Whilst most of healthcare is predictable, there are times when this can break down. When this happens, it is best to organise the flow according to FIFO which maximises the downstream flow, particularly through bottleneck areas. You will need to implement some form of queuing to operate FIFO, but this system should help to ensure efficiency along the whole of the patient pathway.
Flow rate is determined by the pacemaker:
Using pull systems, you will only need to schedule one point in the patient pathway, known as the pacemaker process. If combined with pull techniques, controlling this point will dictate the flow of the whole patient journey.
The process needs to occur as continuous flow - otherwise you will need multiple control sites which you will have to co-ordinate. Using a pacemaker enables you to control the flow using one simple point. This makes scheduling much simpler than trying to co-ordinate many separate processes.
Levelling the flow:
This is perhaps the most difficult concept of Lean thinking to transfer to healthcare. Used in manufacturing, levelled scheduling is the operation of a process in the lowest possible common multiple. This process is flexible and reduces the waste between stages, but it will only work if other aspects of Lean thinking are in place.
How can this concept be applied to health care? An obvious example is the provision of diagnostic services. Using levelled scheduling, you could run test A then test B then test C, rather than batching them unnecessarily. This way, patient flow is uninterrupted. You can also improve flow by using ‘right sized equipment' in the optimum location, rather than large complex machinery which encourages the ‘large batch' approach.
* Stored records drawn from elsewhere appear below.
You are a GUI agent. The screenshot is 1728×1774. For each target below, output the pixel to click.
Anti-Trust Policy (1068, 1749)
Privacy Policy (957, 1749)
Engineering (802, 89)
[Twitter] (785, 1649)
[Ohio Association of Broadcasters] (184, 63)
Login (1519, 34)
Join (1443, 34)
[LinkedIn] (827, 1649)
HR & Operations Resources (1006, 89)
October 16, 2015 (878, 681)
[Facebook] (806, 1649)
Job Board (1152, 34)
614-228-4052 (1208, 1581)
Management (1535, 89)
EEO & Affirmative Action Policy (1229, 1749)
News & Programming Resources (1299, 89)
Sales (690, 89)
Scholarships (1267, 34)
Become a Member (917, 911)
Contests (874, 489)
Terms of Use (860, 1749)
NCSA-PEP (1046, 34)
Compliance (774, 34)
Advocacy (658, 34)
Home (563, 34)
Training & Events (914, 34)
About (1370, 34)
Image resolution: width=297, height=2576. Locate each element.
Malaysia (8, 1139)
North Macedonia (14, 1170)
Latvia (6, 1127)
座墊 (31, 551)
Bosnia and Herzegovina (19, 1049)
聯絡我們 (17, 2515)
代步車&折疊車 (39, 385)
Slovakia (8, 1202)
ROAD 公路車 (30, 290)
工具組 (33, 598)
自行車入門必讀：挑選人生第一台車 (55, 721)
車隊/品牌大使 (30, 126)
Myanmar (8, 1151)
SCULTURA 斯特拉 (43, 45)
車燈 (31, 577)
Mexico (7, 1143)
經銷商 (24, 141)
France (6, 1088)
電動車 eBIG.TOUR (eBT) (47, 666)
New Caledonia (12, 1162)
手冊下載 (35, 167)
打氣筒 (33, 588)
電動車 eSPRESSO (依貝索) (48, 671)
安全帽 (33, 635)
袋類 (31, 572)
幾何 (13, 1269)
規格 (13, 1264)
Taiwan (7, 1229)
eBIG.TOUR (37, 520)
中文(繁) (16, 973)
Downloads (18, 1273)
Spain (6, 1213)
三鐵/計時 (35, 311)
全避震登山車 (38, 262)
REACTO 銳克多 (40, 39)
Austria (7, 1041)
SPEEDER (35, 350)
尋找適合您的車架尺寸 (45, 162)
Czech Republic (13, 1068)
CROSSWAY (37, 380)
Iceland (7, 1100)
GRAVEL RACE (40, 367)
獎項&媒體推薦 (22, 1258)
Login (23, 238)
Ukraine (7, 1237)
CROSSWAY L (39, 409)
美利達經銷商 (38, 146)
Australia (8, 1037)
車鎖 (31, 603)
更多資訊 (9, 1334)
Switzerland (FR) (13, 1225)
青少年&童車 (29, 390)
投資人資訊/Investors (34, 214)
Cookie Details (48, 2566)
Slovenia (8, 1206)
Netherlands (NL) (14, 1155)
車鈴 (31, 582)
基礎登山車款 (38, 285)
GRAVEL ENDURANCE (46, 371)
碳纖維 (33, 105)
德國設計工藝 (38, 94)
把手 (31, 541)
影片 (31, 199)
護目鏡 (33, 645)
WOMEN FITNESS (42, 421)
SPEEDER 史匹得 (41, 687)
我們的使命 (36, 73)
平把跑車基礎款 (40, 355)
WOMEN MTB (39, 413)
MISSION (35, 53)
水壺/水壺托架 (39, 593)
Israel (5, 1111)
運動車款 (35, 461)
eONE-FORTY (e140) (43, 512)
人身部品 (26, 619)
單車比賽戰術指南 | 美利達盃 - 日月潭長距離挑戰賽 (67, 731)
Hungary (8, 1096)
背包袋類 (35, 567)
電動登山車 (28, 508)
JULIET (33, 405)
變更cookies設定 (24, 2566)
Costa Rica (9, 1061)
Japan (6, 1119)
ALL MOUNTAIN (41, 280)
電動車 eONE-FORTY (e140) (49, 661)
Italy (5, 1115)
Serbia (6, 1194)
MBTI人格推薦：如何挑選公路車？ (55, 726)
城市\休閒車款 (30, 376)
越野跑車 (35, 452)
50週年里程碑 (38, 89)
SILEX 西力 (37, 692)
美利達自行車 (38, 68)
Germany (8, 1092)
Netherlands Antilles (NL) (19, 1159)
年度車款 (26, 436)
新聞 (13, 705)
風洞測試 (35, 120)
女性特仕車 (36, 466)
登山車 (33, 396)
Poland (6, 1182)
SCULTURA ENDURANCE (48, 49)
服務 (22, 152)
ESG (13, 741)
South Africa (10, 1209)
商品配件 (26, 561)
The way we construct surgical lists is a good example of levelled scheduling. However, a review of different areas might suggest additional processes where a levelled schedule could help. It is applicable anywhere where we currently batch and queue. You may find the Glenday Sieve - runners, repeaters and strangers useful.
You can use a learning to see value stream map to establish which strategic processes require reviewing, and in what order. You can also use the map at a process level to identify areas for improvement.
Hull Echocardiography. A classic demand and capacity study in Hull and East Yorkshire. The project team assessed demand, capacity and activity for echocardiography as a way of reducing the backlog of patients and waiting times. This baseline assessment then informed decisions on how best to go about improvements. They used a form of process mapping to understand the system.
Bicheno J (2004) ‘The New Lean Tool Box' PICSIE Books, Buckingham.
Hopp W and Spearman M (2000) ‘Factory Physics' McGraw Hill, Boston.
Rich N, Bateman N, Esain A, Massey L and Samuel D (2006) ‘Lean Evolutions' Cambridge University Press, Cambridge.
Rother and Shook (1999) ‘Learning to See'.
Womack J and Jones D (1996) ‘Lean Thinking' Simon and Schuster, New York.
Womack J and Jones D (2005) 'Lean Solutions' Simon and Schuster, New York.
This technique was devised by John Shook, who worked at Toyota for over ten years, and Mike Rother who undertakes research into Toyota and has taught at the University of Michigan. They joined forces to construct this technique as a direct result of a gap identified by Womack and Jones - that organisations needed guidance on mapping the entire value stream for products, families or services. The publication ‘Learning to See' (1999) was the result.